There are 12 comments at the moment, we would love to hear your opinion too.

  1. Blow me! SOme sense from Westminster. Is this a first?

  2. I really do struggle to see who would actually benefit from selling their annuity, as per Ros Altmann’s comment. Someone receiving a tiny annuity that they were forced to set up before the small pots rules came in? In theory a cash sum may be better for them than £100 a year from the annuity, but the lump sum would be so small in itself that it’s unlikely to make much difference to them either. It certainly wouldn’t represent “value of money” once the insurer’s costs and profit/safety margin had been factored in.

  3. Sense maybe but at some expense.

  4. It is a failing of politicians generally that they shoot from the hip. There will be many members of George Osborne’s party that could have put him straight on this before he made his announcement, had he asked them.

  5. As Neil suggests, the largest market was likely to be at the smaller end – making any fixed costs potentially prohibitive.

    It isn’t a surprise given that, before reaching a capital value, the purchaser would need to factor in so many risks and costs that the value (I suspect) would have been unexpectedly low – even for those who had only recently annuitised.

    No doubt many consumers will be frustrated and yes, some costs will have been wasted BUT at least we’ve not got to a point where the secondary market is faced with a wave of £50 per month annuitants expecting £20k in exchange and no one ultimately being willing to sell due to the (perceived) poor capital value being offered in return.

  6. Can we have a comment from Mr Webb who first raised this stupid proposition while he was MP. I imagine his time at Royal London has made him realise what an idiot he was for even contemplating this idea

  7. If someone over the age of 55, still working, can draw from their pension pot then why cant I.
    I am 69 and receive a paltry sum each month. I would prefer to manage my own pension. Of all the uturns, by all the governments in all the world this unfair and unjust for retired people. Do I have to go back to work and start another pension?

    • The problem is that, under the secondary annuity market, in exchange for the paltry annuity payment each month, you would have received a paltry lump sum.

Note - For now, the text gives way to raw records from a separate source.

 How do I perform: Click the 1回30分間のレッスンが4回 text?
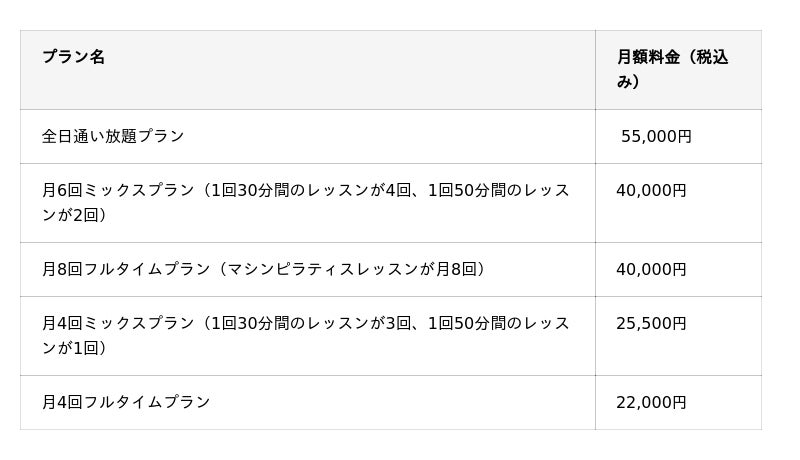[x=308, y=190]
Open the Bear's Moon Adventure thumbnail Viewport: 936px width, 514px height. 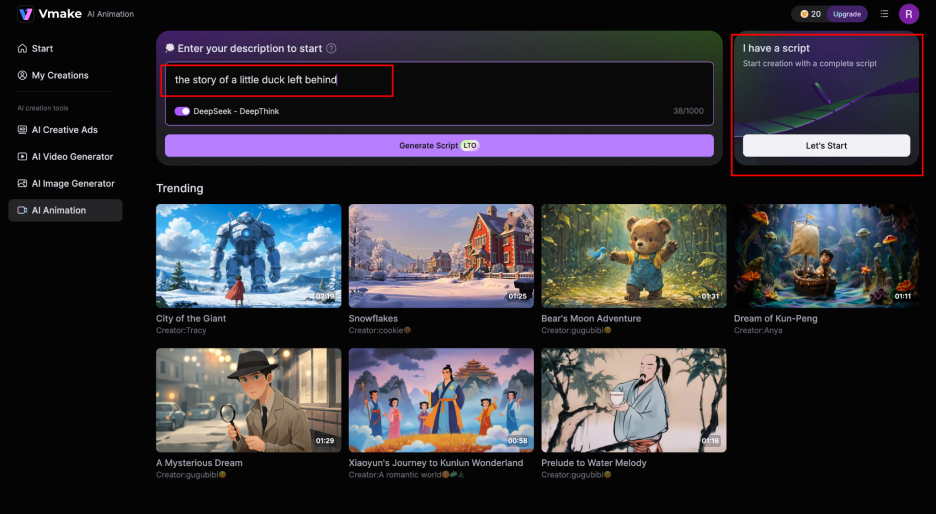tap(633, 256)
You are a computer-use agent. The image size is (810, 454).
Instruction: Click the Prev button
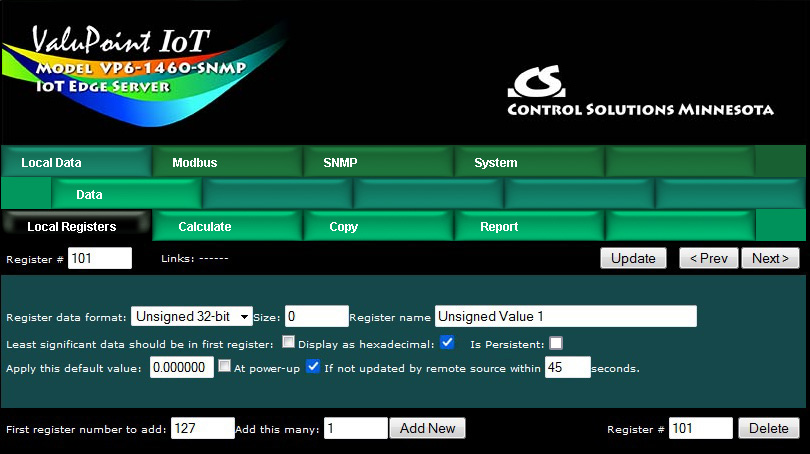click(x=708, y=258)
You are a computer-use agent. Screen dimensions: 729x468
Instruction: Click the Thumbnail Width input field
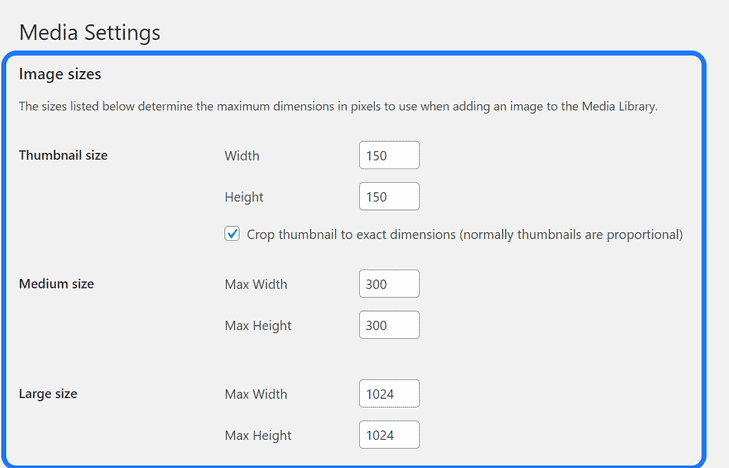[389, 156]
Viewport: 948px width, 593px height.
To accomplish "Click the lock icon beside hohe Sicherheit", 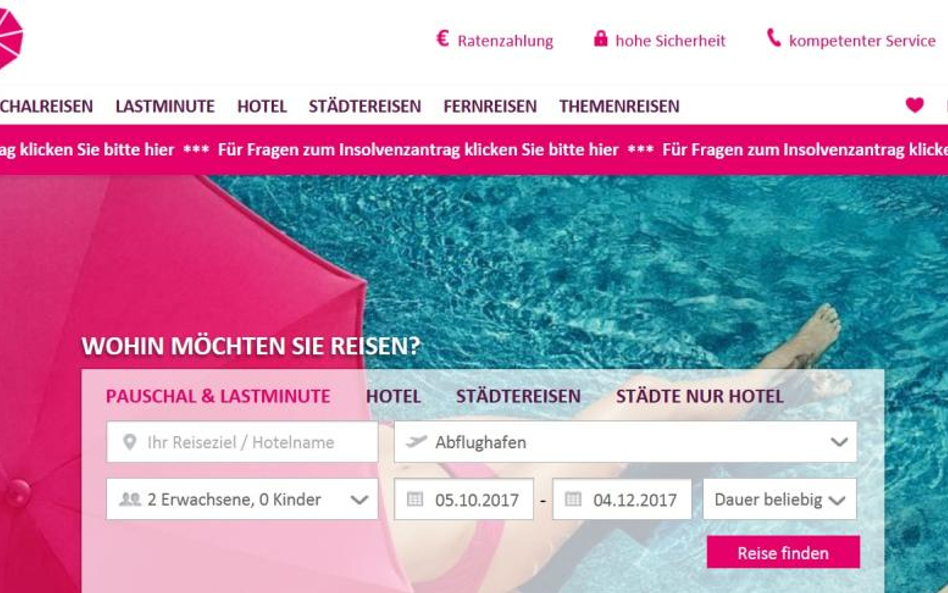I will click(x=600, y=39).
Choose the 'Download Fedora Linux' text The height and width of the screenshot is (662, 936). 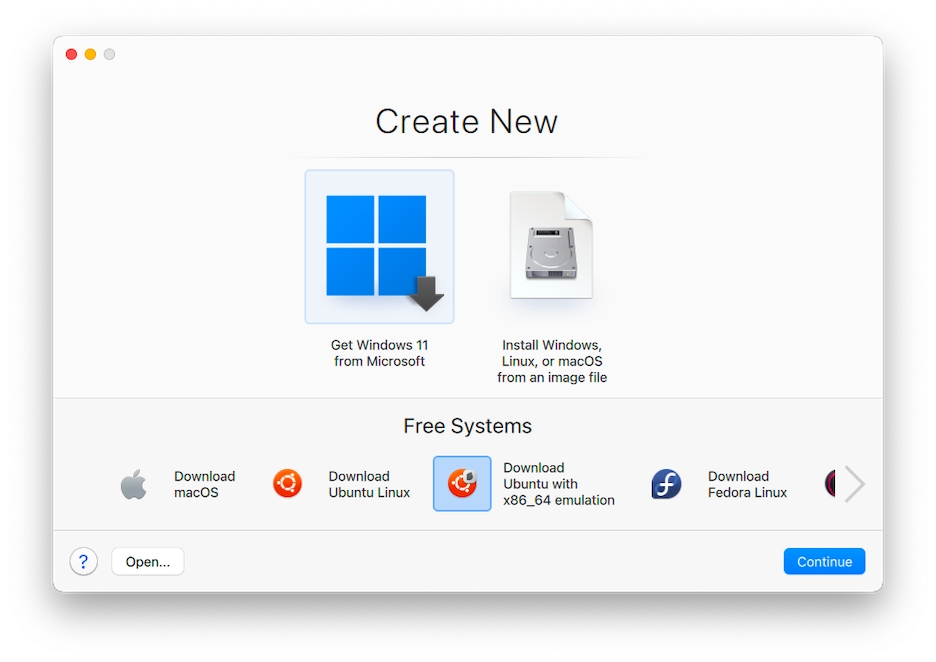coord(747,485)
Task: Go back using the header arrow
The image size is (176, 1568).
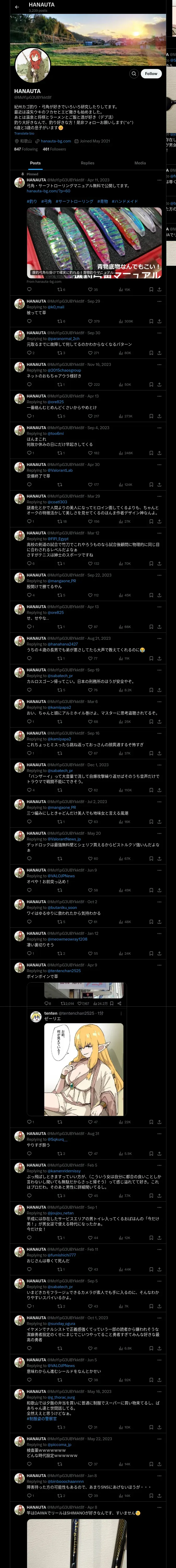Action: pos(17,7)
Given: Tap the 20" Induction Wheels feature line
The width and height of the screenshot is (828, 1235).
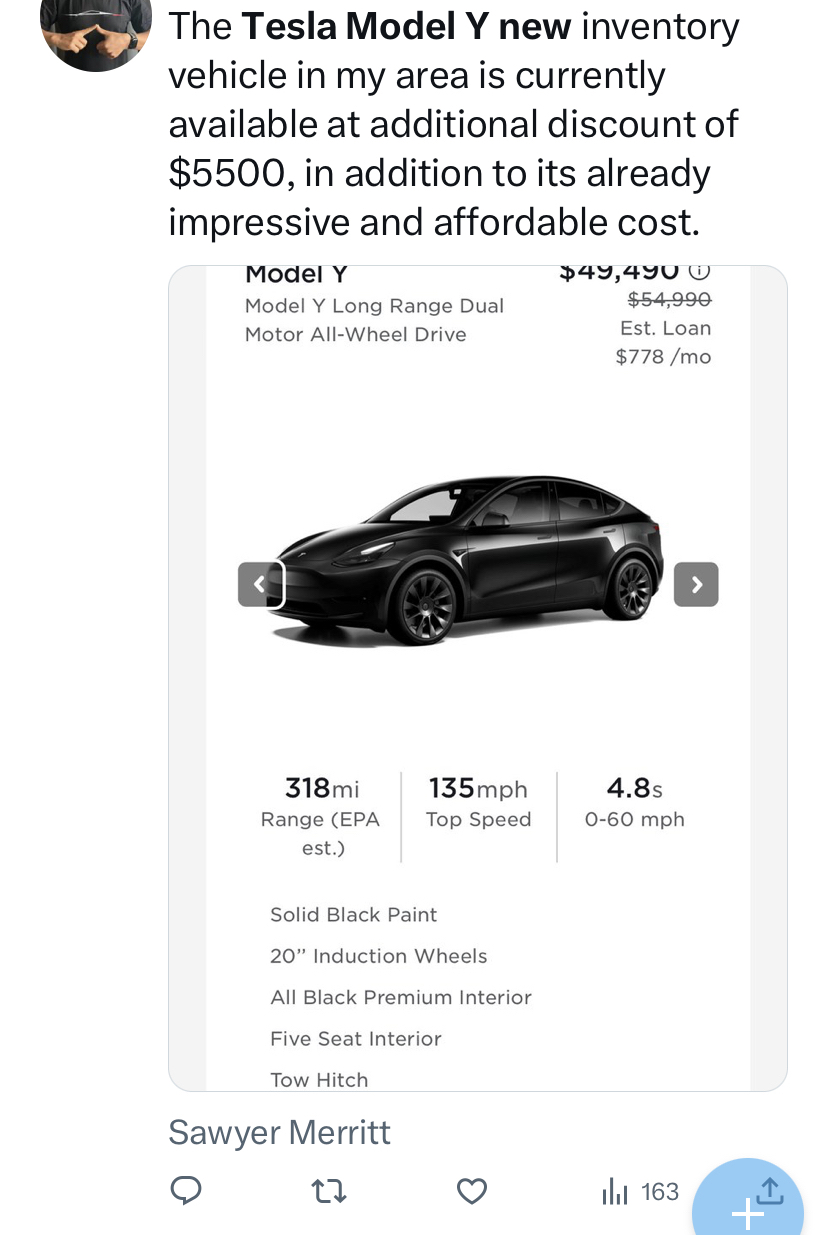Looking at the screenshot, I should (379, 956).
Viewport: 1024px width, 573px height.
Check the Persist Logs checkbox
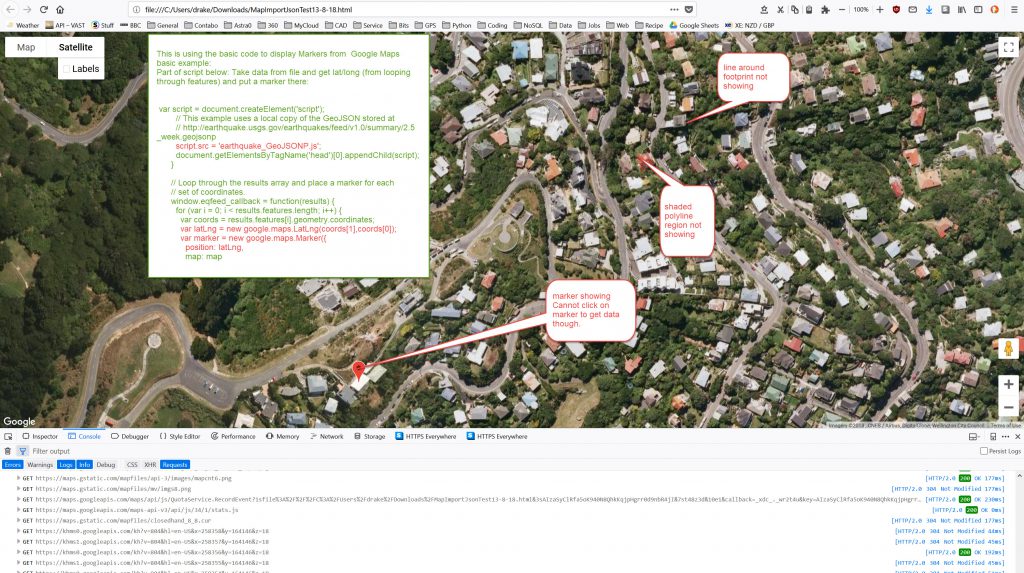click(984, 451)
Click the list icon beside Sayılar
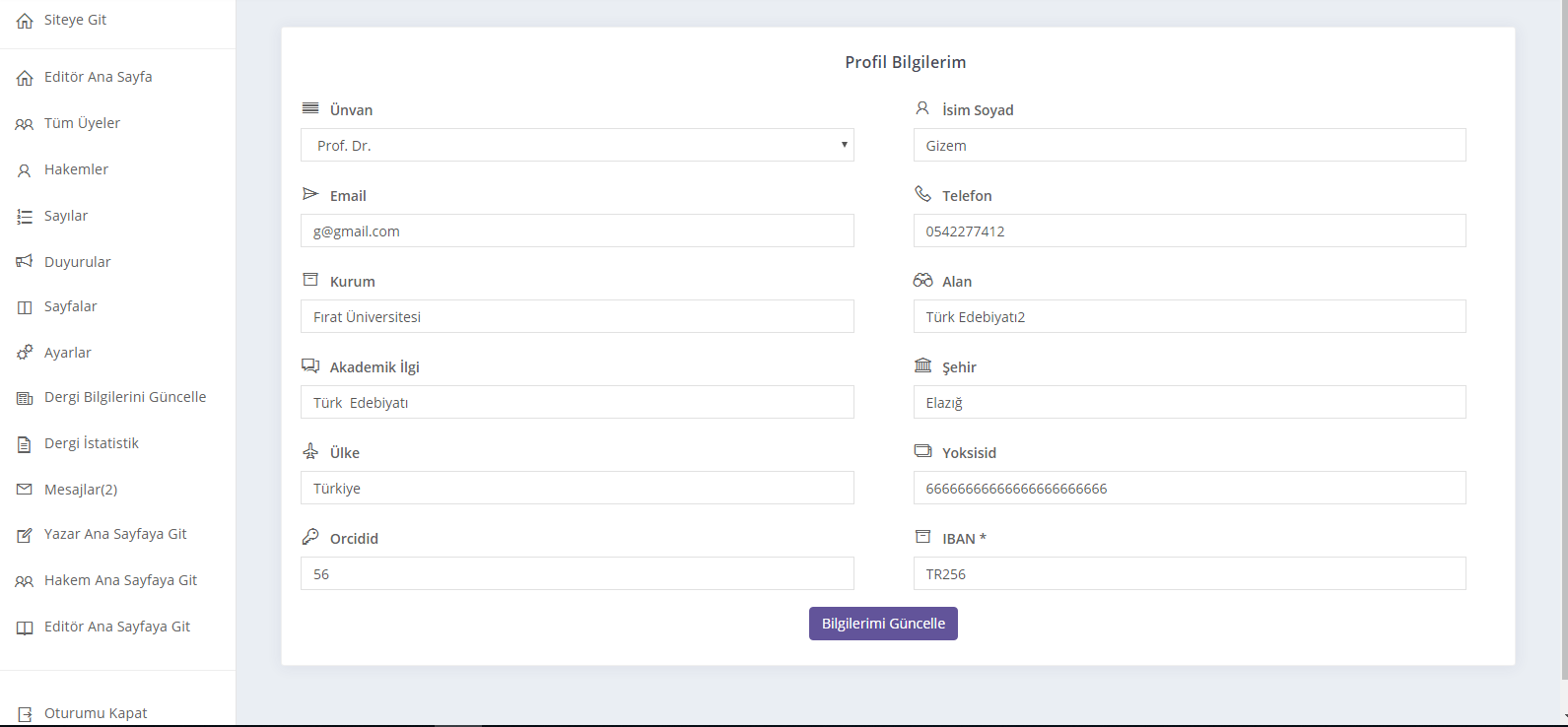This screenshot has width=1568, height=727. (25, 217)
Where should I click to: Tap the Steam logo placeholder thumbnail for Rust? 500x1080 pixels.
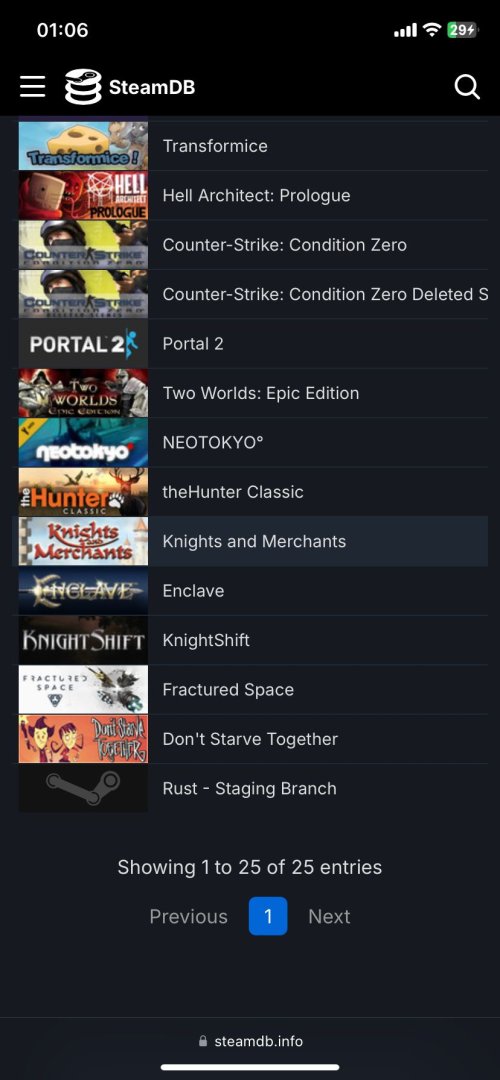click(x=83, y=789)
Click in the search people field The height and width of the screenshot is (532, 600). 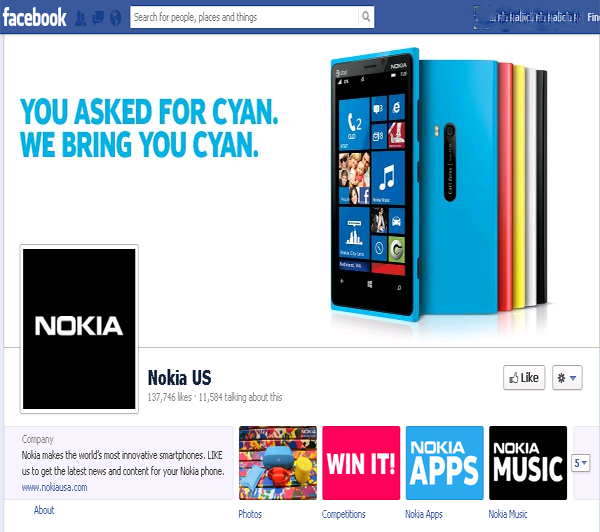point(244,17)
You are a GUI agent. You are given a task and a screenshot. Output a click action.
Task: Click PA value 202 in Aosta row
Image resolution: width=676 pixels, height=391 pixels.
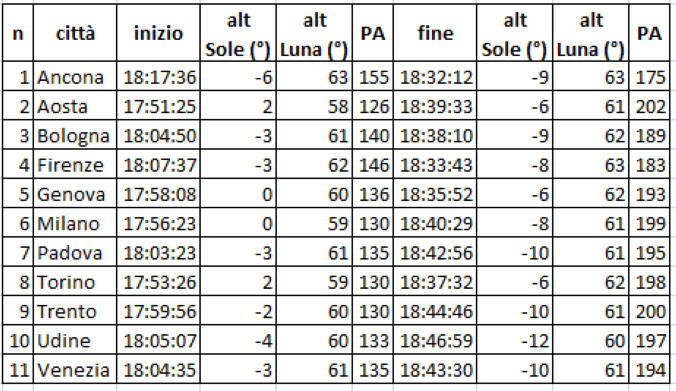click(x=649, y=106)
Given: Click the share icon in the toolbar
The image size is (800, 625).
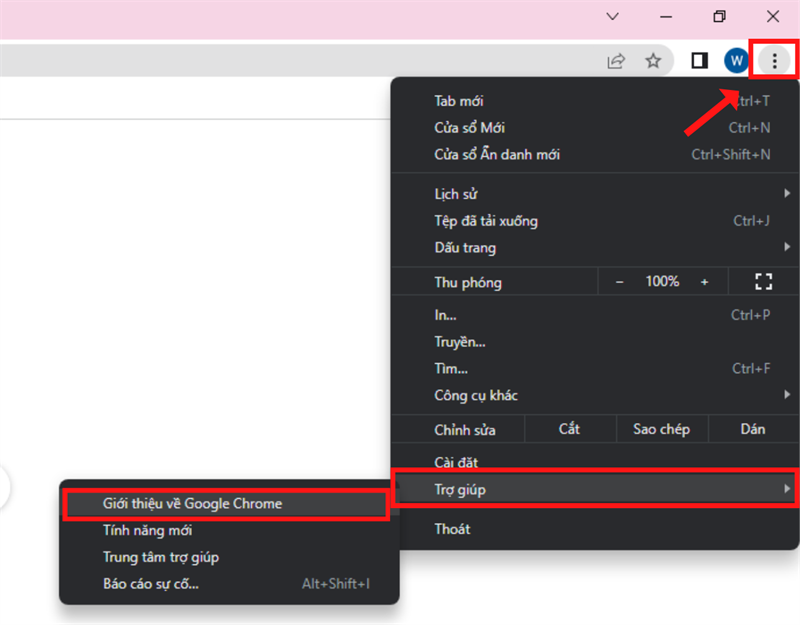Looking at the screenshot, I should [x=615, y=60].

      Whatever the fair lump sum value of your annuity was would have been eroded by the cost of underwriting you to get some idea of how long you were likely to live (since the purchaser would only receive the income payments until you died) and administering the purchase, along with a profit margin for the purchaser, since they aren’t charities and have to make money.

      The paltry lump sum would then be taxed up front, further reducing what you received.

      You may still prefer the resulting amount over a meaningless monthly income, but it wouldn’t represent anything close to good value.

  8. Imagine a world where politicians thought through their ideas before making them public! Imagine a world where the people making the decisions asked the people at the coal face if they were workable or not!

    What a world thaty would be.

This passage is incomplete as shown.